GitLab CI/CD Parallel Matrix Test Sharding Prompt
Split a slow test suite across runners with `parallel:matrix` and `parallel: N` — balance shards, merge coverage and JUnit reports, and avoid flaky cross-shard ordering.
- Target user
- Engineers shrinking a 40-minute test stage to single digits
- Difficulty
- Intermediate
- Tools
- Claude, ChatGPT
The prompt
You are a senior CI engineer who routinely turns 40-minute serial test stages into 4-minute sharded ones without losing coverage accuracy. I will provide: - My test framework + runner command (pytest/jest/rspec/go test/etc.) - Current test stage timing and flakiness - Runner capacity (how many concurrent jobs I can afford) - Whether I need merged coverage + JUnit reports in the MR widget Your job: 1. **Pick the splitting mechanism** — `parallel: N` (GitLab injects `CI_NODE_INDEX`/`CI_NODE_TOTAL`) vs `parallel:matrix` (cartesian over variables, e.g. browsers × shards). Recommend one for my case and explain when each wins. 2. **Wire the splitter** — show the exact framework flag/plugin to consume `CI_NODE_INDEX`/`CI_NODE_TOTAL` (pytest-split, jest `--shard`, rspec knapsack/`--seed`, `gotestsum` partitioning). Provide the real job snippet. 3. **Balance shards by timing, not count** — explain timing-based splits (store/restore a per-test duration manifest via cache) so slow tests don't pile onto one node; show the cache key + fallback. 4. **Merge reports** — each shard emits a partial coverage + JUnit file as artifacts; add a `coverage:merge` job that combines them (coverage tooling merge command) and a single `artifacts:reports:junit` glob so the MR test widget aggregates all shards. 5. **Kill cross-shard flakiness** — ensure tests don't depend on global ordering or shared fixtures across shards; randomize seeds per shard; isolate DB/namespace per node via `CI_NODE_INDEX`. 6. **Tune N** — model the curve: speedup flattens and per-job overhead (setup, cache restore, image pull) dominates past a point.
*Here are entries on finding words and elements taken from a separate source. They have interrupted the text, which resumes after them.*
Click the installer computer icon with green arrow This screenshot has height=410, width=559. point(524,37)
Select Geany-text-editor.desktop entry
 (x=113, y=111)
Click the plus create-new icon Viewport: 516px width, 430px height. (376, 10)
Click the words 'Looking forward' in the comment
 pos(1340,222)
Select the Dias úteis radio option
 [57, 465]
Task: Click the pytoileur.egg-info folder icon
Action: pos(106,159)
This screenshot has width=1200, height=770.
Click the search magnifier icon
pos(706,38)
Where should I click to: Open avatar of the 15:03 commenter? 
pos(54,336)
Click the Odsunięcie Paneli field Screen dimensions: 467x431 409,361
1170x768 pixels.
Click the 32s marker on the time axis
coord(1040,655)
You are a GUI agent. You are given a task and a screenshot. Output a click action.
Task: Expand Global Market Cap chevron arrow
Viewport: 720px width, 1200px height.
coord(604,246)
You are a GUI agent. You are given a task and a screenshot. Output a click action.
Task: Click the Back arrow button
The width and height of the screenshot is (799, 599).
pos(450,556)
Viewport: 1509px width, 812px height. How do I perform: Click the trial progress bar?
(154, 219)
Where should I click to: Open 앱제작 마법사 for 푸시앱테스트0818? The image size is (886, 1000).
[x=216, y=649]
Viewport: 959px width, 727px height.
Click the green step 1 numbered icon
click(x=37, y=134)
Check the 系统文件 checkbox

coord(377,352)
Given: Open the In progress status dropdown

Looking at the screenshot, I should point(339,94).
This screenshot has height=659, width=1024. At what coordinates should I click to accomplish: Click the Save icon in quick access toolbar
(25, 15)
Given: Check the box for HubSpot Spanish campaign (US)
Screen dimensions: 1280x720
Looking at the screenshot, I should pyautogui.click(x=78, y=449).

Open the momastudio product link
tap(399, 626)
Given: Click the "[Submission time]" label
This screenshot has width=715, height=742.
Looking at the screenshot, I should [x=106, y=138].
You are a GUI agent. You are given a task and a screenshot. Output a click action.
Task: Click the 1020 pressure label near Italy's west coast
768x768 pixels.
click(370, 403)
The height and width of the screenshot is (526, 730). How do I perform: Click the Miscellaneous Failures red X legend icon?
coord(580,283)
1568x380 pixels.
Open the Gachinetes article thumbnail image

Recommend a starting N and how to find the knee. 7. **Validate** — confirm total test COUNT across shards equals the serial count (no tests dropped by a bad split), and compare wall-clock + runner-minute cost serial vs sharded. Output: (a) the sharded job with `parallel`/`parallel:matrix`, (b) the splitter command for my framework, (c) the report-merge job, (d) per-shard isolation setup, (e) a before/after timing + cost table. Bias toward: timing-balanced splits, verified no-tests-lost, and a sane N over maximum N.